In many respects the pandemic has created a perfect storm for those out to secure an advantage. Organisations such as Transparency International UK warn against increased risks of fraud and bribery at this time, and the Serious Fraud Office remains very much open for business. There is unlikely to be much dispensation for a business failing to maintain adequate procedures, even in these circumstances.
Have the risks changed?
Every change to your organisation impacts on its risk profile for anti-bribery purposes. The effects of changes to products/services, supply chains and working arrangements are obvious but other less obvious factors, such as employee attitudes and changing market pressures, must also be considered.
For example hospitality may currently be postponed, and therefore the potential risk of suppliers or employees offering hospitality in order to gain preferential treatment from customers, is lowered, while on the other hand as more business is conducted remotely, visibility on how contracts are being secured is reduced, thus increasing risk of foul play.
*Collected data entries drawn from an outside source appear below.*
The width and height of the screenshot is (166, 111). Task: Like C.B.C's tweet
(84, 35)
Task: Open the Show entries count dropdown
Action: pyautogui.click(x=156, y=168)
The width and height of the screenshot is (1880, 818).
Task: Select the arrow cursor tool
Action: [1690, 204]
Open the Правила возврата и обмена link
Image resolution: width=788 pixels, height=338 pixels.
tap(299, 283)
With that taking place in an environment where businesses are competing for survival, or employees are fearing redundancy, a new dimension of risk is added.
What do I need to do?
Even the most ‘risk-robust’ business would be well advised to review its existing anti-bribery provision against the new landscape, but there are small steps that every business can take:
- Circulate existing anti-bribery & corruption policies and procedures;
- Ensure training has been completed;
- Check that your staff have appropriate IT permissions for invoice and commission approvals, stock records and due diligence;
- Reinforce processes for payments, due diligence, sign off of contracts etc;
- Don’t compromise on the fundamentals such as verifying documents received electronically, or carrying out ‘spot checks’ on financial transactions;
- Monitor for ‘red flags’ such as employees talking of financial pressures or the job loss of a spouse or partner; and
- Monitor commission or third party payments for ‘spikes’ or unusual patterns.